What to do:
Copy each of the records below word for word, leaving out the pictures.

Record set:

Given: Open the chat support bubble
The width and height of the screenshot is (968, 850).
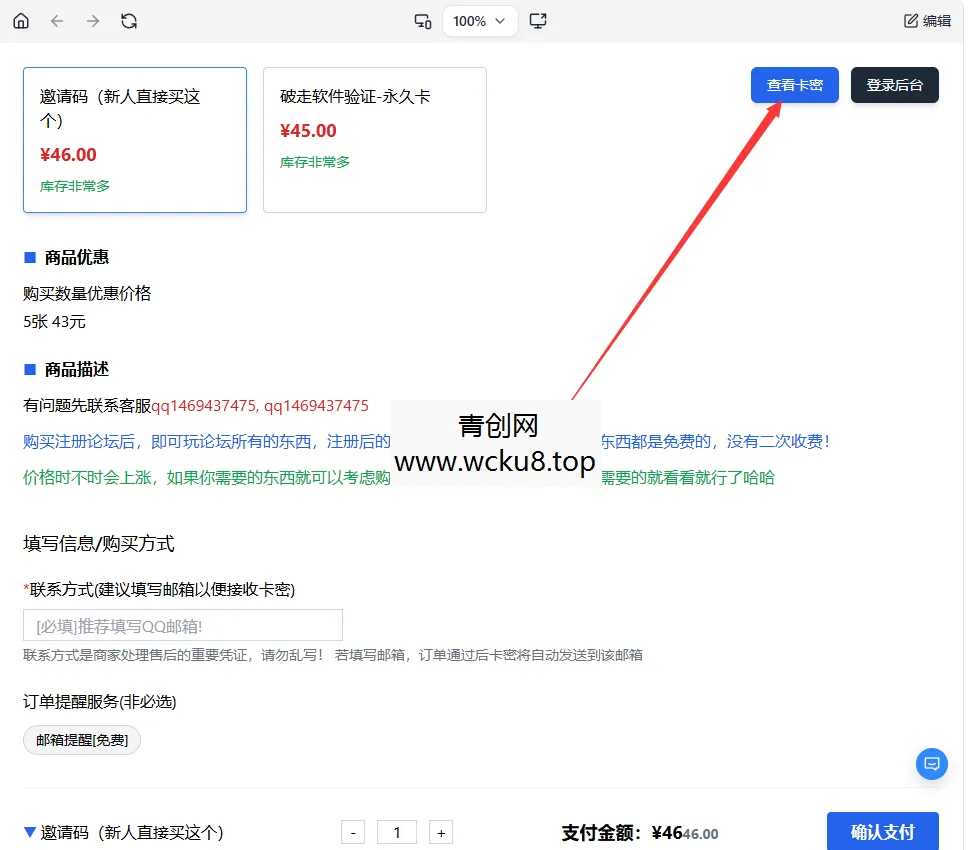Looking at the screenshot, I should (931, 763).
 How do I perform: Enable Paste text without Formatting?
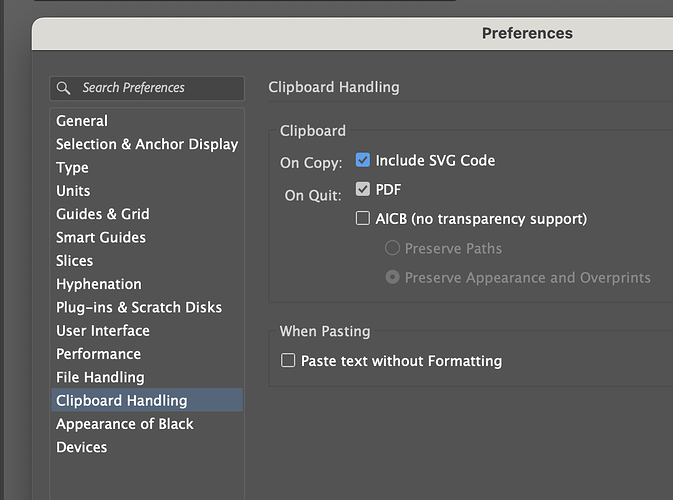point(288,360)
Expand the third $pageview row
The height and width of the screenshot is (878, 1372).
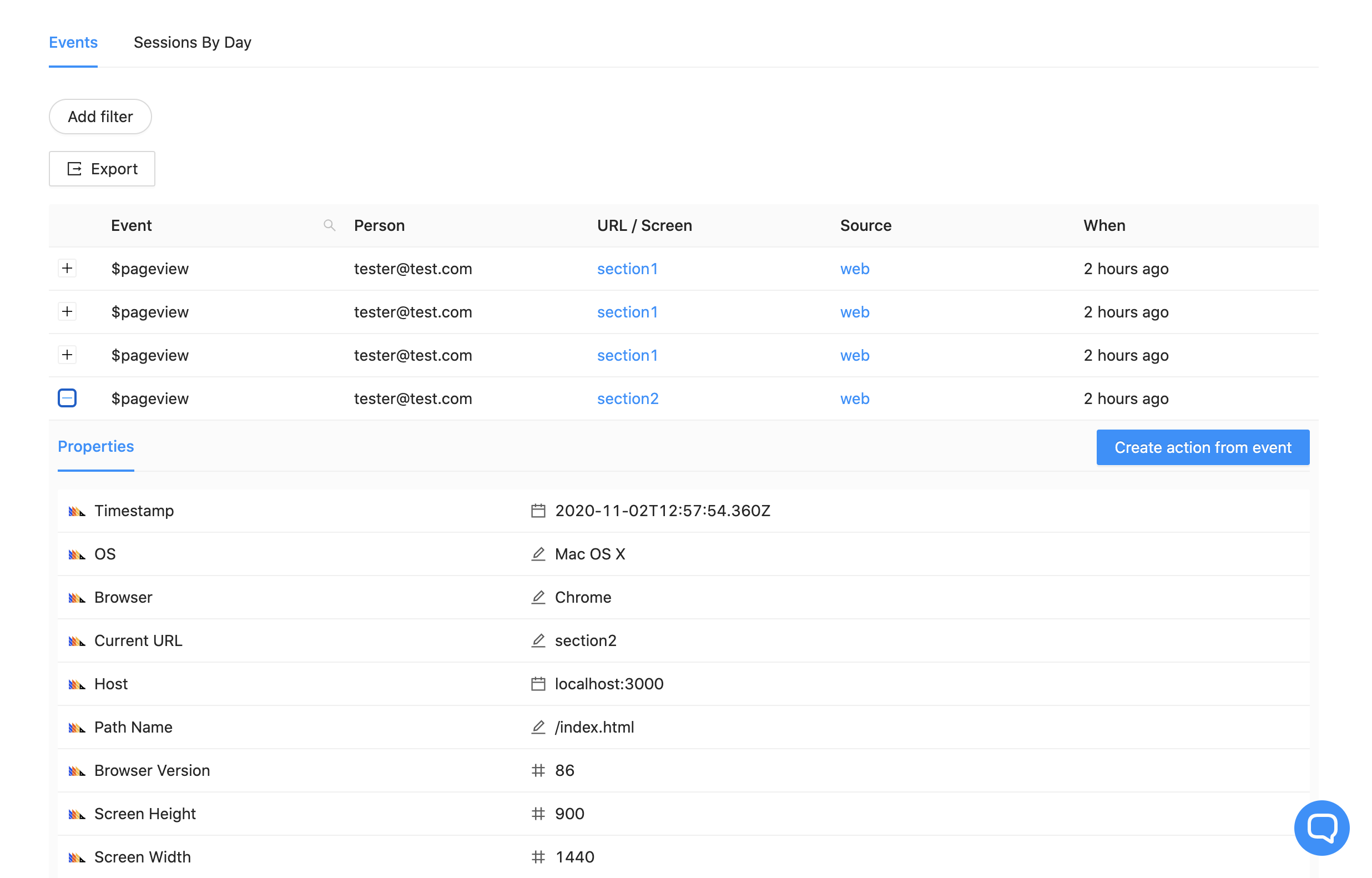(67, 355)
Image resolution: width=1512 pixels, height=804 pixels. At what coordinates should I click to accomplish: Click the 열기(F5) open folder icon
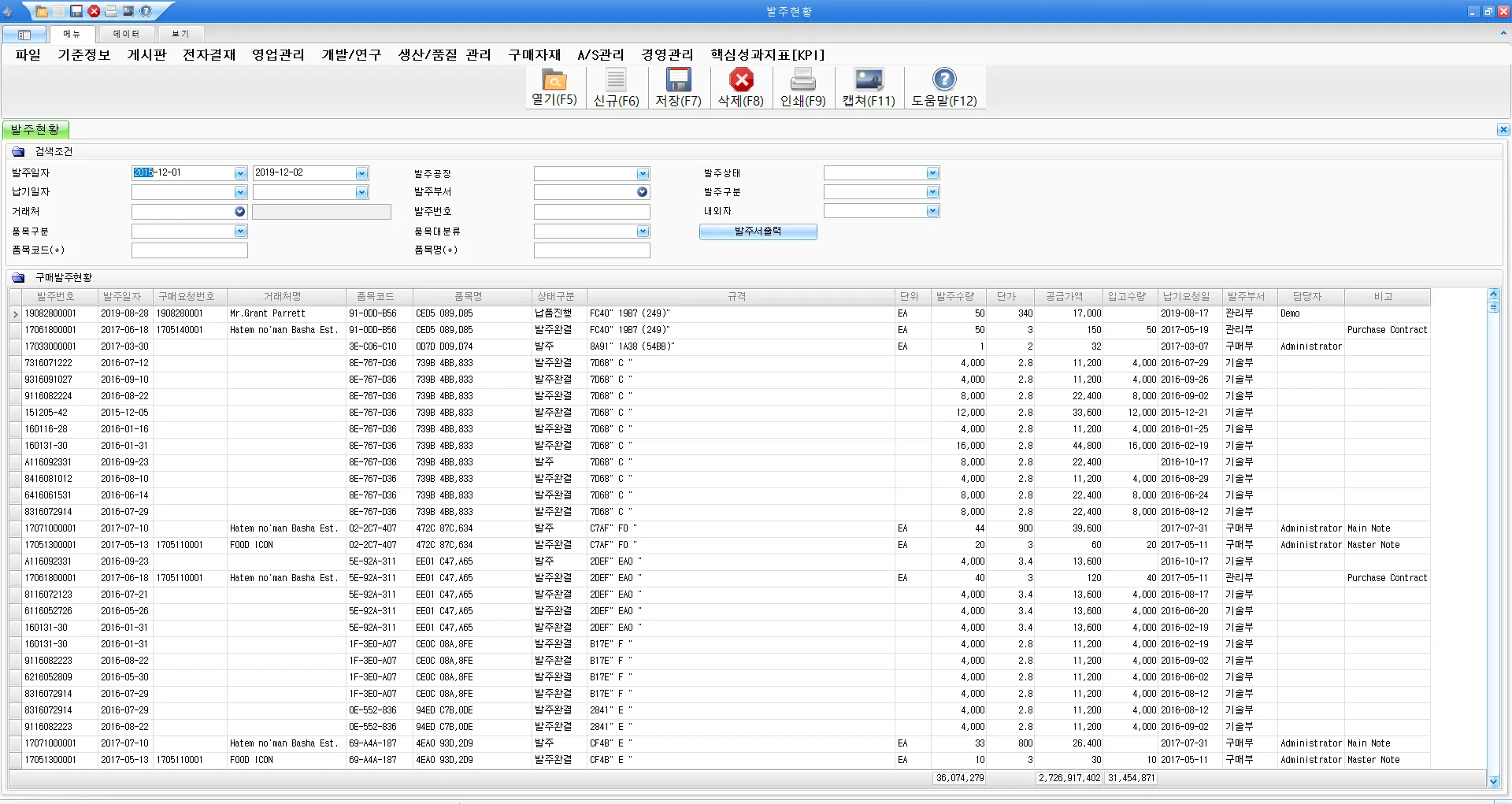click(554, 80)
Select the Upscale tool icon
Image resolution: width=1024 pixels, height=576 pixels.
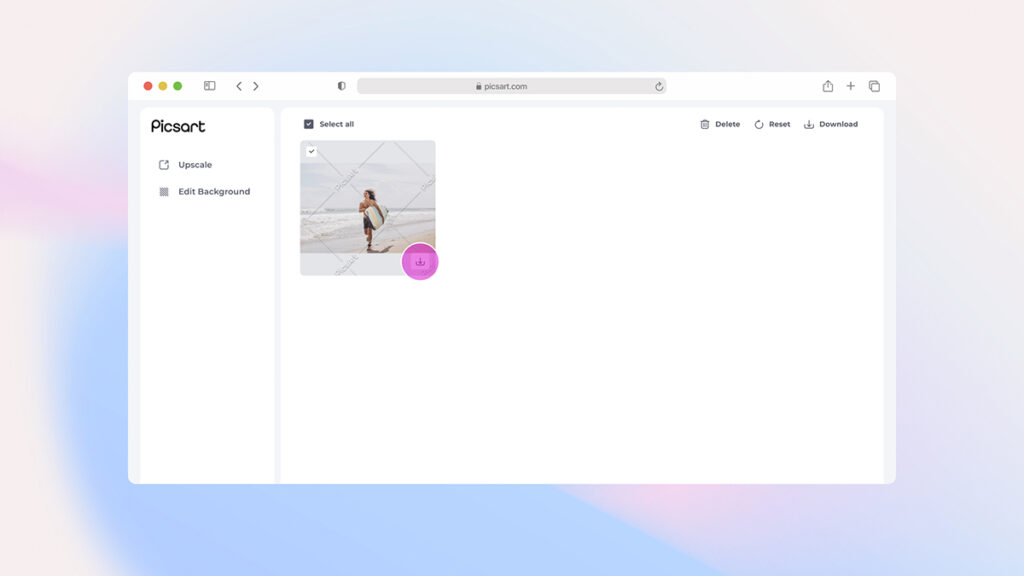(x=163, y=165)

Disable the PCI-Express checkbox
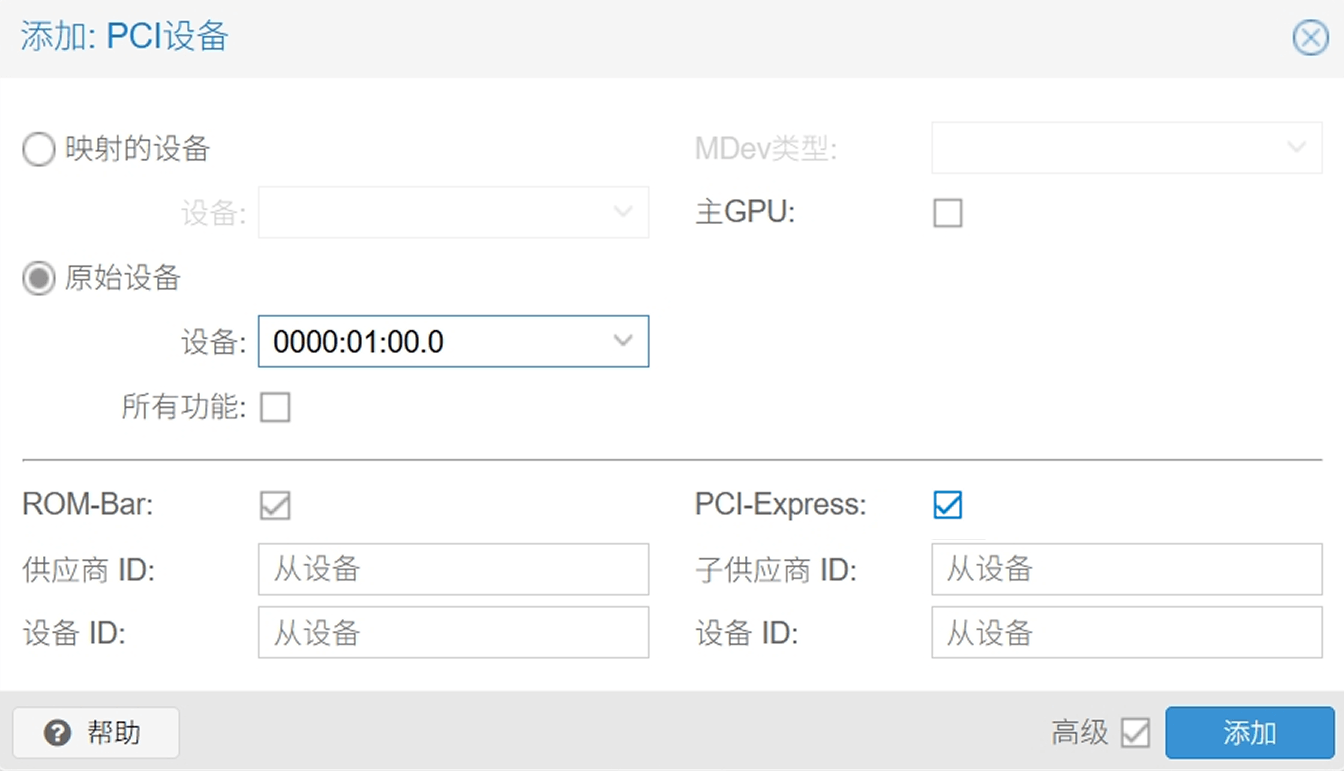pyautogui.click(x=947, y=505)
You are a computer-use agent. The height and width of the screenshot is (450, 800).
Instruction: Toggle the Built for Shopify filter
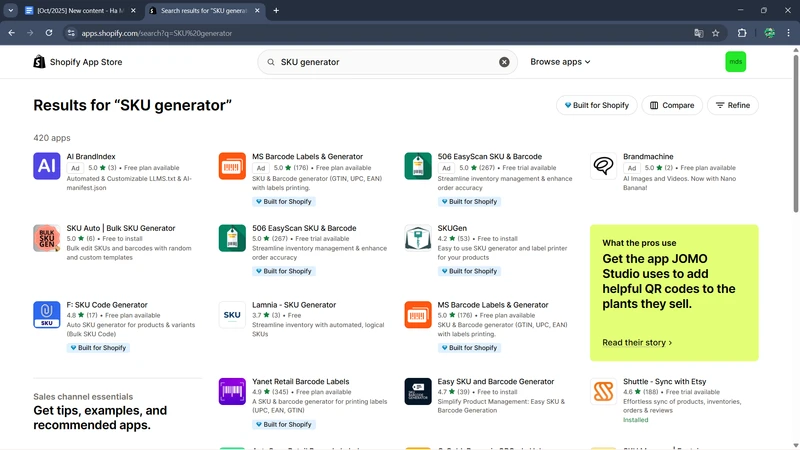pyautogui.click(x=596, y=105)
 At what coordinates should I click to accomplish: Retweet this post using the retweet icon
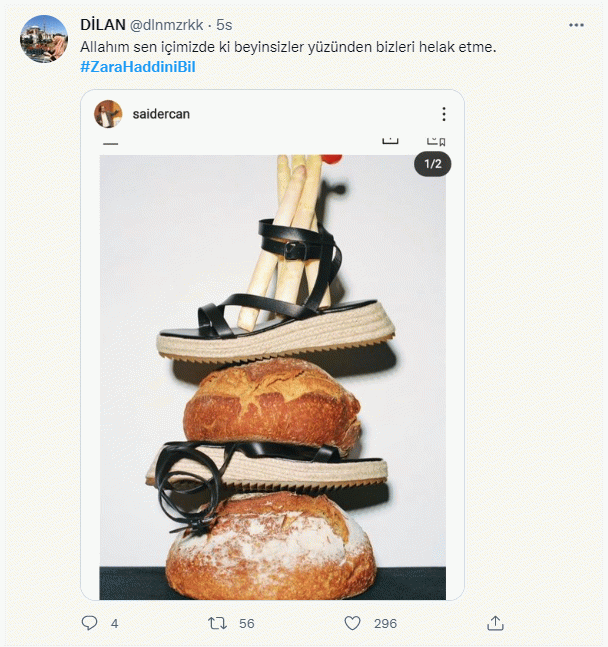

Task output:
Given: Open the chat support bubble
The width and height of the screenshot is (968, 850).
Looking at the screenshot, I should (931, 763).
 How do I perform: Enable Paste text without Formatting?
point(288,360)
Expand the third $pageview row
The height and width of the screenshot is (878, 1372).
(67, 355)
Image resolution: width=1512 pixels, height=804 pixels. At what coordinates should I click to accomplish: Click the 열기(F5) open folder icon
click(554, 80)
Select the Upscale tool icon
Image resolution: width=1024 pixels, height=576 pixels.
(x=163, y=165)

Disable the PCI-Express checkbox
pyautogui.click(x=947, y=505)
You are a computer-use agent. The height and width of the screenshot is (450, 800).
Instruction: Toggle the Built for Shopify filter
pyautogui.click(x=596, y=105)
 At what coordinates should I click to accomplish: Retweet this post using the retweet icon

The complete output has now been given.